» **Requirements**
Count the lines below that contain the word "should", and give only the number.
****************************************
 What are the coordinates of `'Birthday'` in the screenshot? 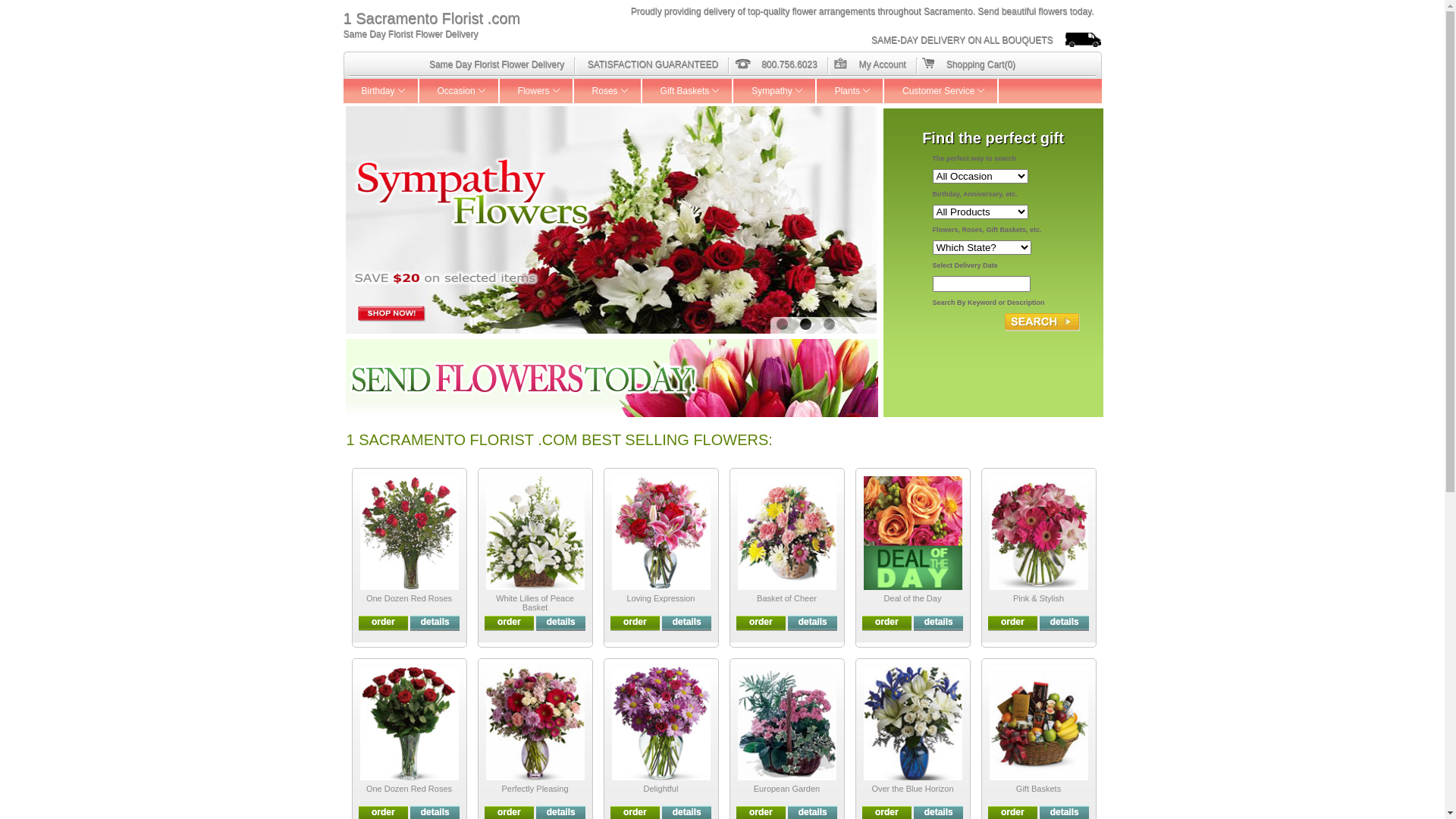 It's located at (381, 90).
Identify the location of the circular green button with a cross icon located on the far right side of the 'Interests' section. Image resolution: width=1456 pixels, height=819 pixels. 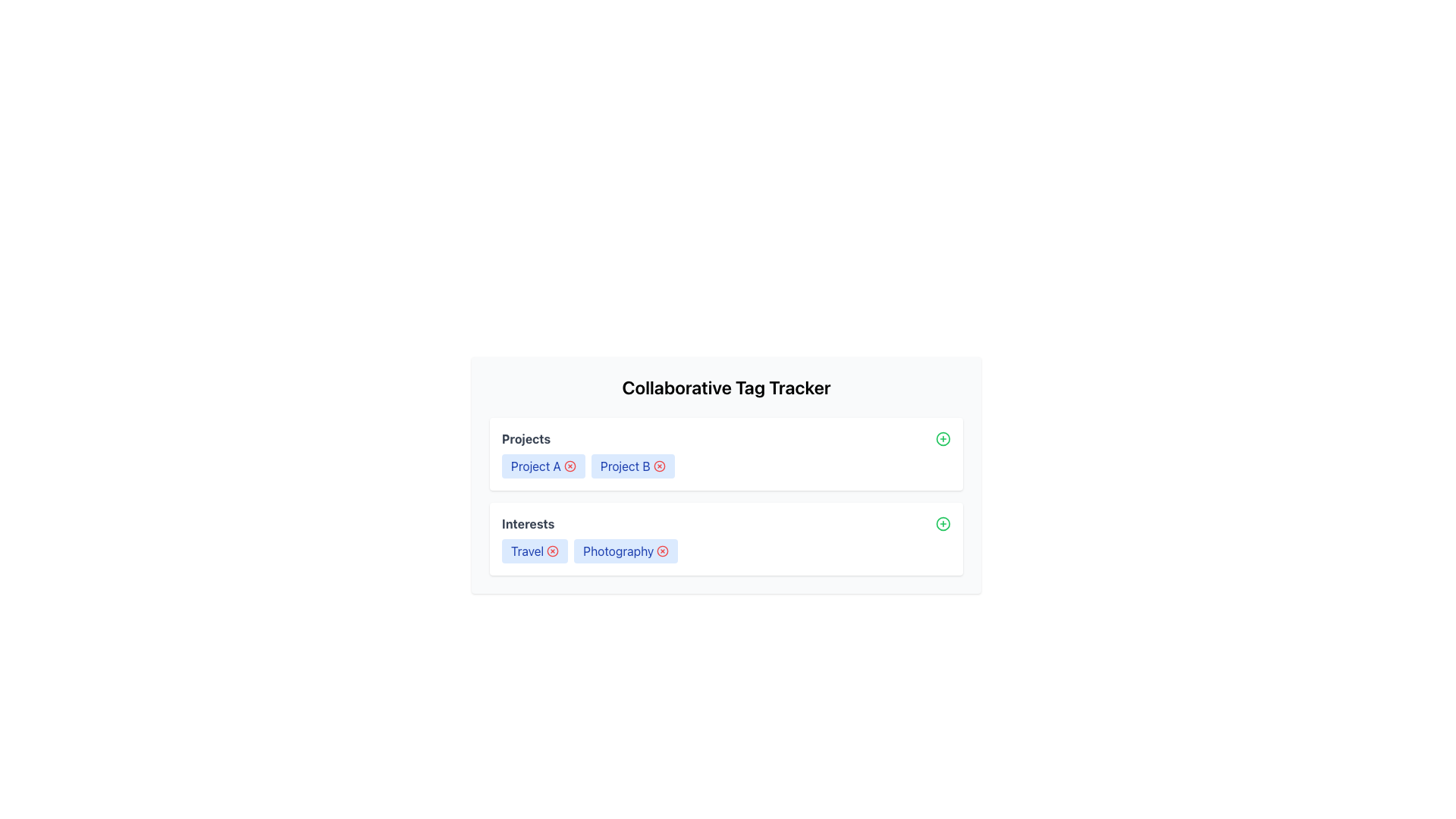
(942, 522).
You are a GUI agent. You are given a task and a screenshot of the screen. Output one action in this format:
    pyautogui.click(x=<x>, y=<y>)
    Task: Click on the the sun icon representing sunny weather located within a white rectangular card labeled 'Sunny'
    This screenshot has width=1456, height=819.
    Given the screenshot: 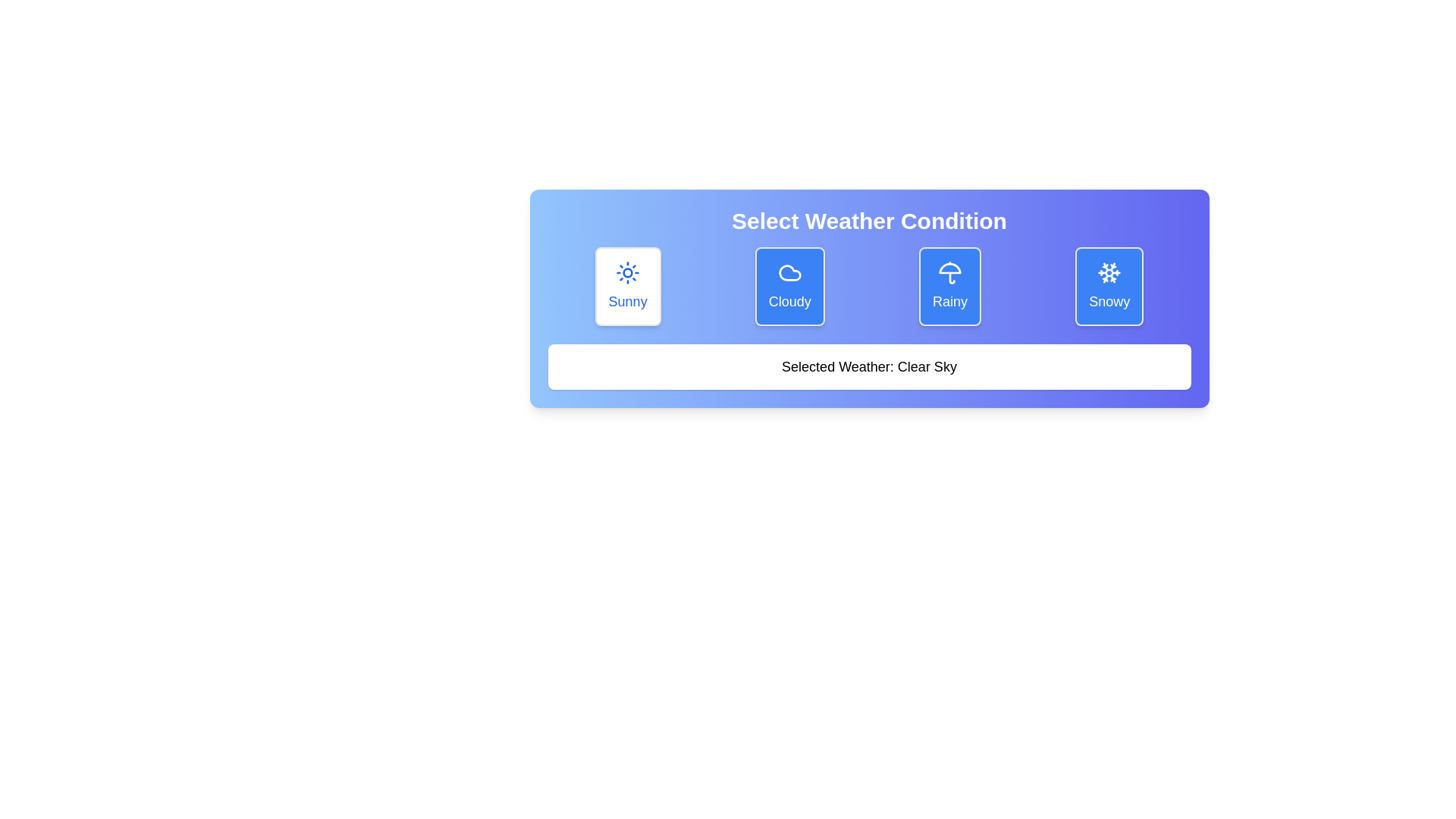 What is the action you would take?
    pyautogui.click(x=628, y=271)
    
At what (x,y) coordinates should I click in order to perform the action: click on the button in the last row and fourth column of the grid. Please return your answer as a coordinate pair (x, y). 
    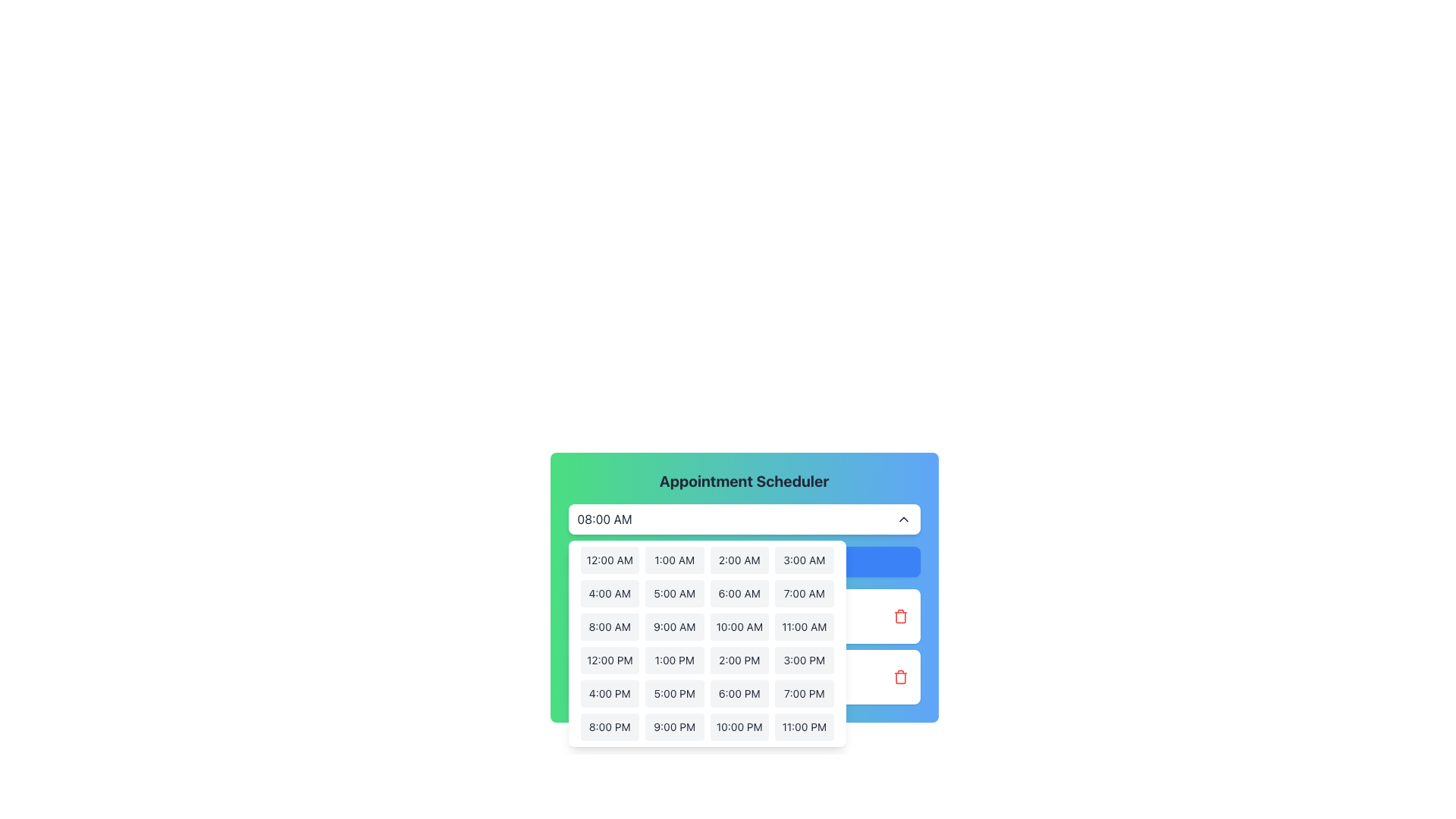
    Looking at the image, I should click on (803, 660).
****************************************
» **Response**
2